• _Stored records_

────────────────

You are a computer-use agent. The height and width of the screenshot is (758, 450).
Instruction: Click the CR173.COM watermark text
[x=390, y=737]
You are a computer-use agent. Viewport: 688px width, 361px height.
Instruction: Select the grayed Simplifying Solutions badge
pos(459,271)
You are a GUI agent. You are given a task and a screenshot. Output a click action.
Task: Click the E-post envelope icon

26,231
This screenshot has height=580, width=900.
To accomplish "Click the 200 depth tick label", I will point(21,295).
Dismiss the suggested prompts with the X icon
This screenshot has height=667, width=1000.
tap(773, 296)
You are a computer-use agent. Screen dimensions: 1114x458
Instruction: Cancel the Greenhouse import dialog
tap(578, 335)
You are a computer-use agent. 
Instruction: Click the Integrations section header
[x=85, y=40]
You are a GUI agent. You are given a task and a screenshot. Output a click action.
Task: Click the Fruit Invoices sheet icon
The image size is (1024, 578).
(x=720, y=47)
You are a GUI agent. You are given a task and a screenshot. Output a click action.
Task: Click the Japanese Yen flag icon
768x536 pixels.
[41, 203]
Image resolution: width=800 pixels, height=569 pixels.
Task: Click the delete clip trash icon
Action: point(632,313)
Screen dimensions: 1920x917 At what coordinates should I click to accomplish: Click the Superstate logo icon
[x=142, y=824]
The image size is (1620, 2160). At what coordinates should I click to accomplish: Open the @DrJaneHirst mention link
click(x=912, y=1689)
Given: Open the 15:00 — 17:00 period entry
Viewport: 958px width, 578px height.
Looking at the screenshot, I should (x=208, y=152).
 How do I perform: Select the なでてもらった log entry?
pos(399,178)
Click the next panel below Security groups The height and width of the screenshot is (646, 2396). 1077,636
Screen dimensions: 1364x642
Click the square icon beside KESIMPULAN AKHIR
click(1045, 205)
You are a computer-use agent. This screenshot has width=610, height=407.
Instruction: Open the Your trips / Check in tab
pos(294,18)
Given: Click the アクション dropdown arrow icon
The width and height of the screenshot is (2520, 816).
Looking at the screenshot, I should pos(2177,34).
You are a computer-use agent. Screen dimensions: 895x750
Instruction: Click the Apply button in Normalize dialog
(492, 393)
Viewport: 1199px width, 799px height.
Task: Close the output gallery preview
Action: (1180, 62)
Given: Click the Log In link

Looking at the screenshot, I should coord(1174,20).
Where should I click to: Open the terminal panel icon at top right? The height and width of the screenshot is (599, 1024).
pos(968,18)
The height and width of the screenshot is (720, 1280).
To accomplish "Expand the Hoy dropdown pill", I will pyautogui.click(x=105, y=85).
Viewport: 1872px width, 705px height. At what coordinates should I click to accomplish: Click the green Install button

────────────────

• _WHAT TO WORK ON_
The answer should hold only the lines from the start of the records above through the line containing "This screenshot has height=580, width=900.", each set down exactly.

• _THE COMPLETED TASK_
You are a computer-use agent. The height and width of the screenshot is (758, 450).
Instruction: Click the CR173.COM watermark text
[x=390, y=737]
You are a computer-use agent. Viewport: 688px width, 361px height.
Instruction: Select the grayed Simplifying Solutions badge
pos(459,271)
You are a GUI agent. You are given a task and a screenshot. Output a click action.
Task: Click the E-post envelope icon

26,231
This screenshot has height=580, width=900.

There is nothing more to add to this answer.